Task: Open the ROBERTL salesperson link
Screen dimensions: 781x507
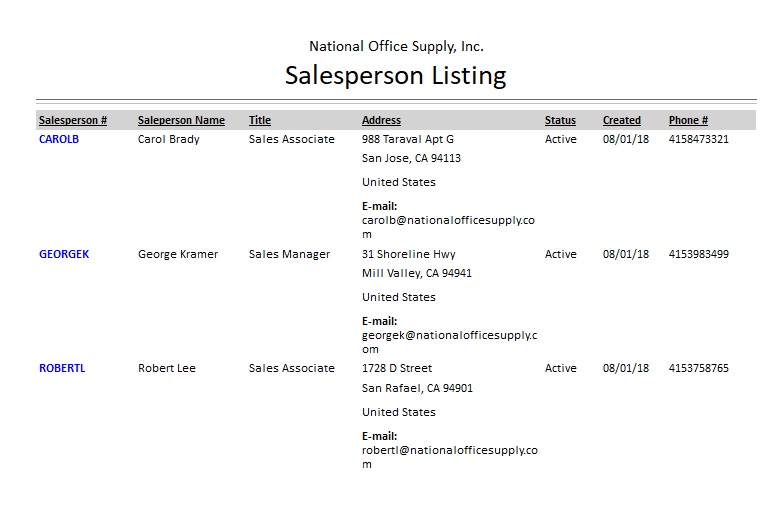Action: point(62,369)
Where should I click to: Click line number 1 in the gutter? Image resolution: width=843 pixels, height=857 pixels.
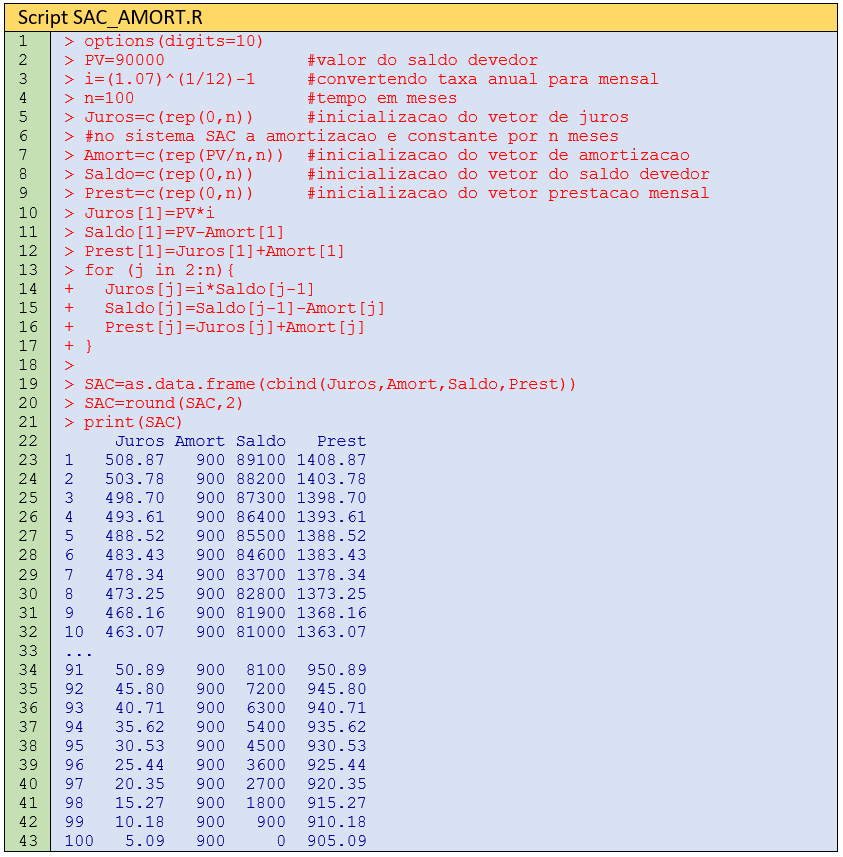point(23,41)
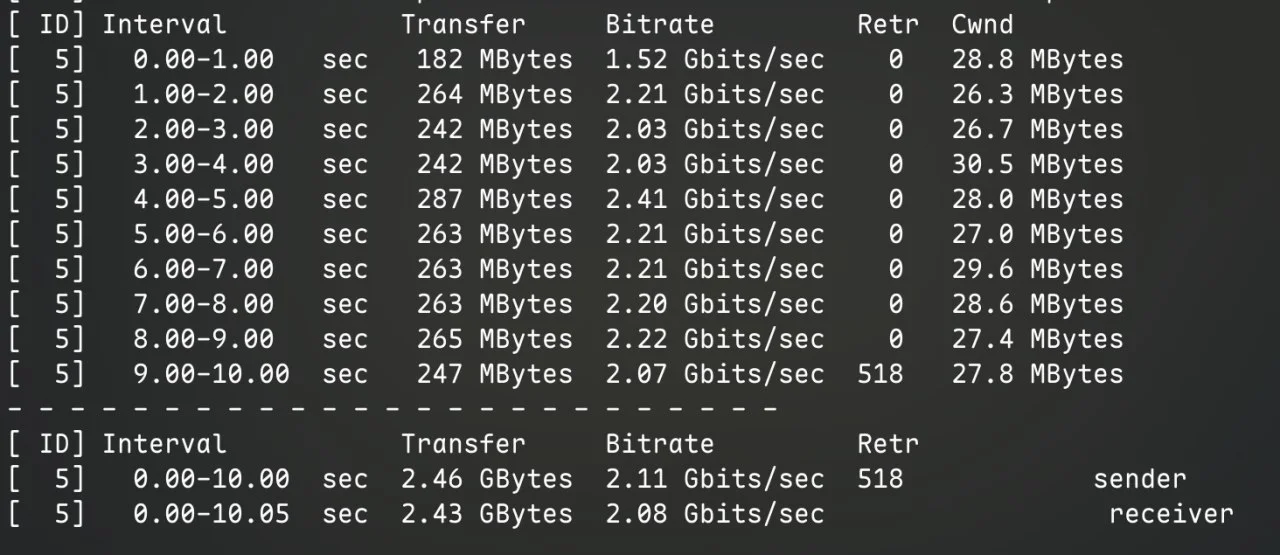The image size is (1280, 555).
Task: Click the 2.43 GBytes receiver total
Action: [x=487, y=514]
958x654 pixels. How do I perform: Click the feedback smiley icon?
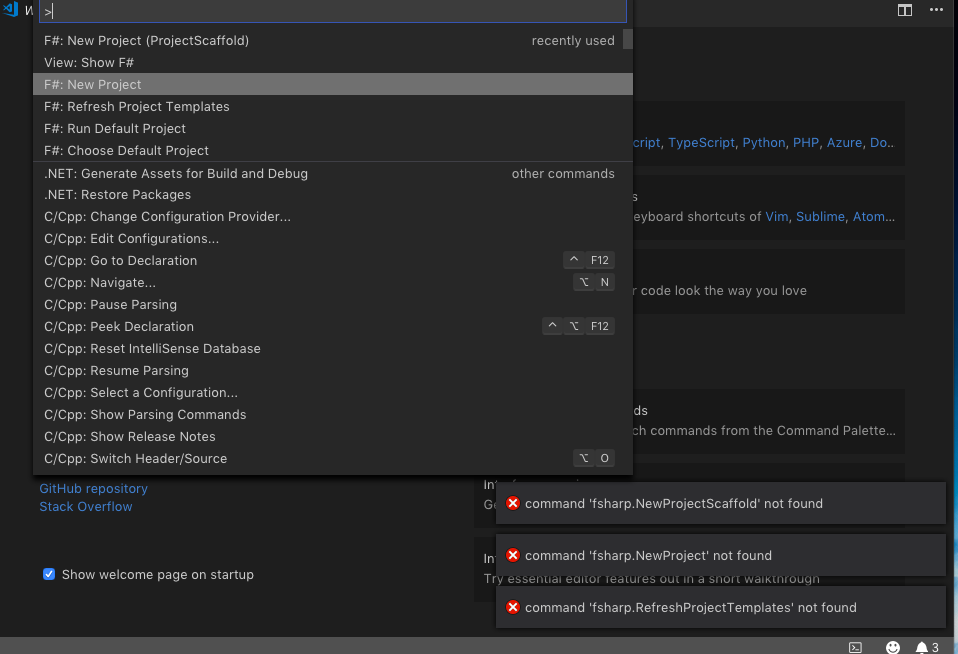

◆ Problem requirements:
Reproduce all the records above with each "pixels" renamed to "px" and nothing else altered. Omit the pictures.

◆ Task result:
Task: Open the ROBERTL salesperson link
Screen dimensions: 781x507
Action: point(62,369)
Where should I click to: Click line number 1 in the gutter? Image resolution: width=843 px, height=857 px.
point(23,41)
The image size is (1280, 555).
Task: Click the 2.43 GBytes receiver total
Action: [x=487, y=514]
958x654 px. How do I perform: Click the feedback smiley icon?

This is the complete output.